» **EXERCISE DIRECTIONS**
Render the entries as a numbered list with blank lines omitted, starting at the line containing "Describe the element at coordinates (157, 510)" and ending after the line containing "market-label: 军市 is". Include only those lines.

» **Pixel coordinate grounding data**
—————

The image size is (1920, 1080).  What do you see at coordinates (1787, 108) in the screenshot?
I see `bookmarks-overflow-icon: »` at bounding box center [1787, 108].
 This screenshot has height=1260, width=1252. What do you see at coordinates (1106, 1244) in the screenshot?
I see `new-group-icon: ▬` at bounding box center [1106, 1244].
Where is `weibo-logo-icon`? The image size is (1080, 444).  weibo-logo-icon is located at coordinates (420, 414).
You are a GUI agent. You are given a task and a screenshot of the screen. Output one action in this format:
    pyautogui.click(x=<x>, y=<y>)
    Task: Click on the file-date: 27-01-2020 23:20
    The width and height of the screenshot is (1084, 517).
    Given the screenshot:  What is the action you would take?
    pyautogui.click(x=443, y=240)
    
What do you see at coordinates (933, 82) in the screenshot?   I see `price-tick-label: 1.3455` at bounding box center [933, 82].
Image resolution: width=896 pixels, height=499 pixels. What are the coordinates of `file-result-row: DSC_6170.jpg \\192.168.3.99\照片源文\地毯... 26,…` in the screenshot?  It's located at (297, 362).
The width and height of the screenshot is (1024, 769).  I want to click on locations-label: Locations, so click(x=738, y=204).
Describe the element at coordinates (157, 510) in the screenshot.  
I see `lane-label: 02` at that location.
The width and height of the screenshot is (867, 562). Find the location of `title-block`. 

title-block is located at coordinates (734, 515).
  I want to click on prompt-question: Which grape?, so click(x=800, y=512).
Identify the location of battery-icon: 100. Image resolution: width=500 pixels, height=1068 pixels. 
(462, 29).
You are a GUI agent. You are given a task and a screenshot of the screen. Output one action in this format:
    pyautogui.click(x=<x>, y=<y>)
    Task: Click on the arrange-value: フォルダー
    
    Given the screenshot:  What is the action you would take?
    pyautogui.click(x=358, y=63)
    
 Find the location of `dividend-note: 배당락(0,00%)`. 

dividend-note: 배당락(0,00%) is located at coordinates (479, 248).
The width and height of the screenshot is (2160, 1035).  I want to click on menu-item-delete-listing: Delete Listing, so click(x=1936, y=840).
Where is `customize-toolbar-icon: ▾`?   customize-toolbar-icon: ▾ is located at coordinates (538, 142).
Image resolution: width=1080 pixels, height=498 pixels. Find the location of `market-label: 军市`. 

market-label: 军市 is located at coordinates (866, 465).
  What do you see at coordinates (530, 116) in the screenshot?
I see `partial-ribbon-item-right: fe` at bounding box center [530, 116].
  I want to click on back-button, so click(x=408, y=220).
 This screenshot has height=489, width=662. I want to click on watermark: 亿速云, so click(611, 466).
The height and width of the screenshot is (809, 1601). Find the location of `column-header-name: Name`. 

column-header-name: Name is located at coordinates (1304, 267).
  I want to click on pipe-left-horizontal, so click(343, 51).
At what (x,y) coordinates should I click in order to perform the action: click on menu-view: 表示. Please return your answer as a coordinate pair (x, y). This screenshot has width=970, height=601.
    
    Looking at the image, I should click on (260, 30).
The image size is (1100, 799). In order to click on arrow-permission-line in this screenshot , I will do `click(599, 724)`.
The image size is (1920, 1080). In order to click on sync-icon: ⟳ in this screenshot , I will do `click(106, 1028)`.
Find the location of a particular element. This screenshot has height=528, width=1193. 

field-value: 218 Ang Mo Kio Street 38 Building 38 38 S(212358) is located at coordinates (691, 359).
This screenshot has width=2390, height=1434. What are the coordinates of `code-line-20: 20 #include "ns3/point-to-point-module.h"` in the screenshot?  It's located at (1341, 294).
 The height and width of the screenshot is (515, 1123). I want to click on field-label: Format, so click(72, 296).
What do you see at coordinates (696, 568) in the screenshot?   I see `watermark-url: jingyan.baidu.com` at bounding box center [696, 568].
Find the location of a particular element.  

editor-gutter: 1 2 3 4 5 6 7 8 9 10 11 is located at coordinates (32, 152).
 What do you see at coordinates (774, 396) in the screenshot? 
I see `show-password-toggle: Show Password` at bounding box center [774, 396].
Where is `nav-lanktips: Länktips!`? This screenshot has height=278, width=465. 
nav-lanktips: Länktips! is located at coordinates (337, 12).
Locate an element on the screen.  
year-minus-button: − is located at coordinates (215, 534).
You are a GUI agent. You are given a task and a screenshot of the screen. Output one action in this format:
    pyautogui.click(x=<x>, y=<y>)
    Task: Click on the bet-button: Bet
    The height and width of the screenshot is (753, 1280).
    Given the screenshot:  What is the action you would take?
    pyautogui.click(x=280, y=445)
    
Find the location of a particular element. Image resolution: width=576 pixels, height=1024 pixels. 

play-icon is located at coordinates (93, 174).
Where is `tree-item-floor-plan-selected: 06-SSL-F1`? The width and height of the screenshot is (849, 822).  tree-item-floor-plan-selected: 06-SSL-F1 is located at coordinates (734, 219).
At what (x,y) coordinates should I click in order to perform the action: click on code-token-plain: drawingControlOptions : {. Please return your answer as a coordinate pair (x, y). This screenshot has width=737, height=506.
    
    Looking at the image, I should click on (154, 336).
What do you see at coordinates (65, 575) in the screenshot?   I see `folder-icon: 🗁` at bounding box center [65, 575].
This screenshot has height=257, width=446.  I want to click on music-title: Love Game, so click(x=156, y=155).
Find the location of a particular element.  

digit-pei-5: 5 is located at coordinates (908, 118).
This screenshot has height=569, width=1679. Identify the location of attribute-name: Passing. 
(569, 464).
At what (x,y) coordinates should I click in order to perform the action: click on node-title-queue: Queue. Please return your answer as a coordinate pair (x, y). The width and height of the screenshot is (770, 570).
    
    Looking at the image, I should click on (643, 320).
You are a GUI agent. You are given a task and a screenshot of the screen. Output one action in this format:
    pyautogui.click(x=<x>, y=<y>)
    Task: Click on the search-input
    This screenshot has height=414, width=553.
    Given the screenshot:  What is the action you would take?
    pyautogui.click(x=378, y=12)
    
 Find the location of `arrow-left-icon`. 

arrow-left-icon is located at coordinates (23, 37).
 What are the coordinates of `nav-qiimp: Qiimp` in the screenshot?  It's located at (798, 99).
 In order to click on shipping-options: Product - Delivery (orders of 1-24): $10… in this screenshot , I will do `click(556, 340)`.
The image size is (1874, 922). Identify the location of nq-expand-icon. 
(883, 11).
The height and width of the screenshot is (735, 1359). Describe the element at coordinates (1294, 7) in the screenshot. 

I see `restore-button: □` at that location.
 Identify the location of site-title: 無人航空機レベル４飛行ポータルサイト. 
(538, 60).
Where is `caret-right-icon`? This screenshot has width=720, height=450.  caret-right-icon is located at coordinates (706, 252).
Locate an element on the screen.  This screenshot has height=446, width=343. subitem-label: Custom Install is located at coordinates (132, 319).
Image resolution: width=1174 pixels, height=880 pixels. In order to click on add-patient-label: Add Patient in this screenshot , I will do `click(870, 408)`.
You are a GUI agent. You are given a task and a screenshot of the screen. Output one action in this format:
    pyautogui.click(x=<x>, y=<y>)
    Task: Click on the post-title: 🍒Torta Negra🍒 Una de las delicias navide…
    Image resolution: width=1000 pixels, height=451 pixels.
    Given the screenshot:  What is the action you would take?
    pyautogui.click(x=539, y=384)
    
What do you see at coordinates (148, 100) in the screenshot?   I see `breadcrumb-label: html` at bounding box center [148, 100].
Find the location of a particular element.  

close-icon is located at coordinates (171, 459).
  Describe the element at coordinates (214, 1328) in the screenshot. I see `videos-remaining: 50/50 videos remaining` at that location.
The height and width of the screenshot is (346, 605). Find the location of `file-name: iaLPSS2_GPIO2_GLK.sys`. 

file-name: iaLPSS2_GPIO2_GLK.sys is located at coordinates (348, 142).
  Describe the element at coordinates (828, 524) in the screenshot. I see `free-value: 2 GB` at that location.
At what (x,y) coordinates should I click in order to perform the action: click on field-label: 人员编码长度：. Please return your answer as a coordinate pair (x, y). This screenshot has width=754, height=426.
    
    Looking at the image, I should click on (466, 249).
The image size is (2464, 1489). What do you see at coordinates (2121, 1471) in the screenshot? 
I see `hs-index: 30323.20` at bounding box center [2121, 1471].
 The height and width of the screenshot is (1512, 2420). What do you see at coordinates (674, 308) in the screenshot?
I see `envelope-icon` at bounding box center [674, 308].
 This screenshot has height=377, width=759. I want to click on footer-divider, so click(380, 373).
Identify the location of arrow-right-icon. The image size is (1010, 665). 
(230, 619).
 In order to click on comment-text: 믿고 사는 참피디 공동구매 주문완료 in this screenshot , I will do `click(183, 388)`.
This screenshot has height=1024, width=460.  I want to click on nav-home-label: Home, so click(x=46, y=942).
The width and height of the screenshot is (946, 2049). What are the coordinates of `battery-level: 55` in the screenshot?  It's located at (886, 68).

—————

» **WRITTEN RESPONSE**
1. Describe the element at coordinates (157, 510) in the screenshot.  
2. I see `lane-label: 02` at that location.
3. The width and height of the screenshot is (867, 562). Find the location of `title-block`. 
4. title-block is located at coordinates (734, 515).
5.   I want to click on prompt-question: Which grape?, so click(x=800, y=512).
6. Identify the location of battery-icon: 100. Image resolution: width=500 pixels, height=1068 pixels. 
7. (462, 29).
8. You are a GUI agent. You are given a task and a screenshot of the screen. Output one action in this format:
9.     pyautogui.click(x=<x>, y=<y>)
10.     Task: Click on the arrange-value: フォルダー
11.     Given the screenshot:  What is the action you would take?
12.     pyautogui.click(x=358, y=63)
13.  Find the location of `dividend-note: 배당락(0,00%)`. 
14. dividend-note: 배당락(0,00%) is located at coordinates (479, 248).
15. The width and height of the screenshot is (2160, 1035).  I want to click on menu-item-delete-listing: Delete Listing, so click(x=1936, y=840).
16. Where is `customize-toolbar-icon: ▾`?   customize-toolbar-icon: ▾ is located at coordinates (538, 142).
17. Image resolution: width=1080 pixels, height=498 pixels. Find the location of `market-label: 军市`. 
18. market-label: 军市 is located at coordinates (866, 465).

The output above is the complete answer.